In general, drugs are metabolized more slowly in fetal, neonatal and elderly humans and animals than in adults. Inherited genetic variations in drug-metabolizing enzymes result in different catalytic activity levels. For example, N-acetyltransferases (involved in Phase II reactions), individual variation creates a group of people who acetylate slowly (slow acetylators) and those who acetylate quickly (rapid acetylators), split roughly 50:50 in the population of Canada. However, variability in NAT2 alleles distribution across different populations is high, and some ethnicities have a higher proportion of slow acetylators. This variation in metabolizing capacity may have dramatic consequences, as the slow acetylators are more prone to dose-dependent toxicity. NAT2 enzyme is a primary metabolizer of antituberculosis (isoniazid), some antihypertensive (hydralazine), anti-arrhythmic drugs (procainamide), antidepressants (phenelzine) and many more and increased toxicity as well as drug adverse reactions in slow acetylators have been widely reported. Similar phenomena of altered metabolism due to inherited variations have been described for other drug-metabolizing enzymes, like CYP2D6, CYP3A4, DPYD, UGT1A1. DPYD and UGT1A1 genotyping is now required before administration of the corresponding substrate compounds (5-FU and capecitabine for DPYD and irinotecan for UGT1A1) to determine the activity of DPYD and UGT1A1 enzyme and reduce the dose of the drug in order to avoid severe adverse reactions.

Dose, frequency, route of administration, tissue distribution, and protein binding of the drug affect its metabolism.

=== Disease ===

Pathological factors can also influence drug metabolism, including liver, kidney, or heart disease.

In silico modelling and simulation methods allow drug metabolism to be predicted in virtual patient populations prior to performing clinical studies in human subjects.
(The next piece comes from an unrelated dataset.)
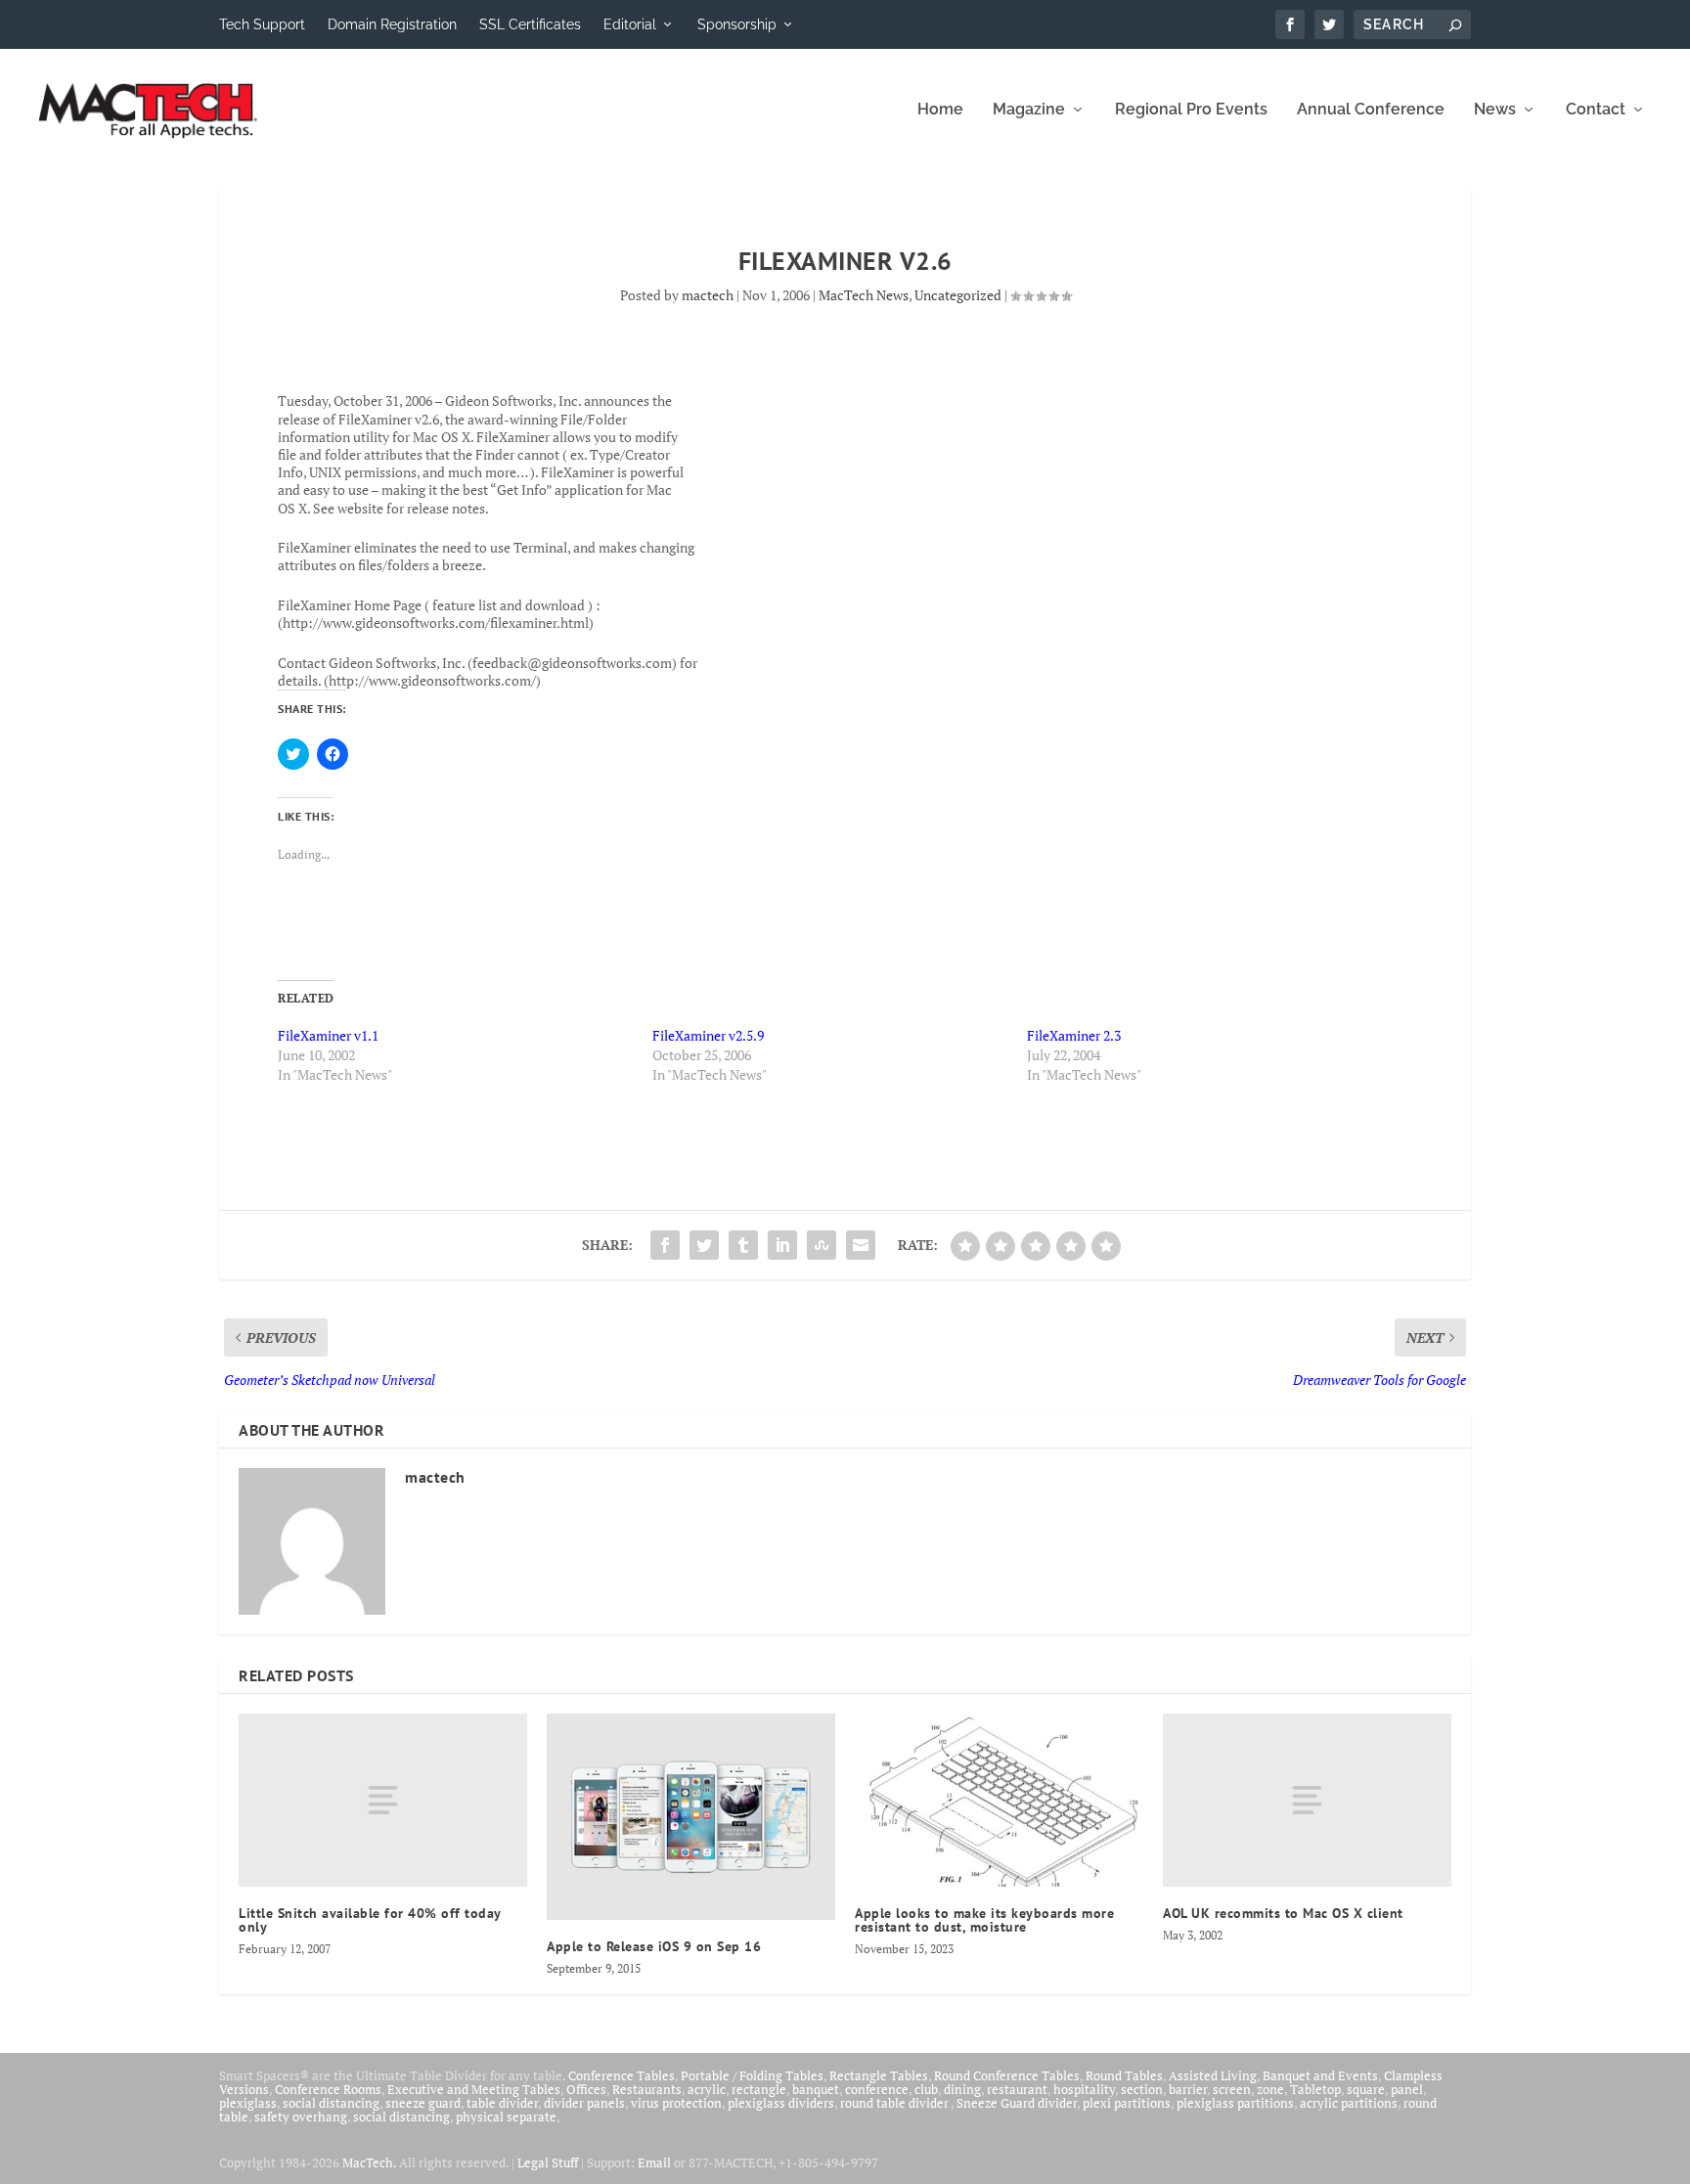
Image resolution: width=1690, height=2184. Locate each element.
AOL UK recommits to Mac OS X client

This can be used to identify individuals most at risk from adverse reaction.

== History ==

Studies on how people transform the substances that they ingest began in the mid-nineteenth century, with chemists discovering that organic chemicals such as benzaldehyde could be oxidized and conjugated to amino acids in the human body. During the remainder of the nineteenth century, several other basic detoxification reactions were discovered, such as methylation, acetylation, and sulfonation.

In the early twentieth century, work moved on to the investigation of the enzymes and pathways that were responsible for the production of these metabolites. This field became defined as a separate area of study with the publication by Richard Williams of the book Detoxication mechanisms in 1947. This modern biochemical research resulted in the identification of glutathione S-transferases in 1961, followed by the discovery of cytochrome P450s in 1962, and the realization of their central role in xenobiotic metabolism in 1963.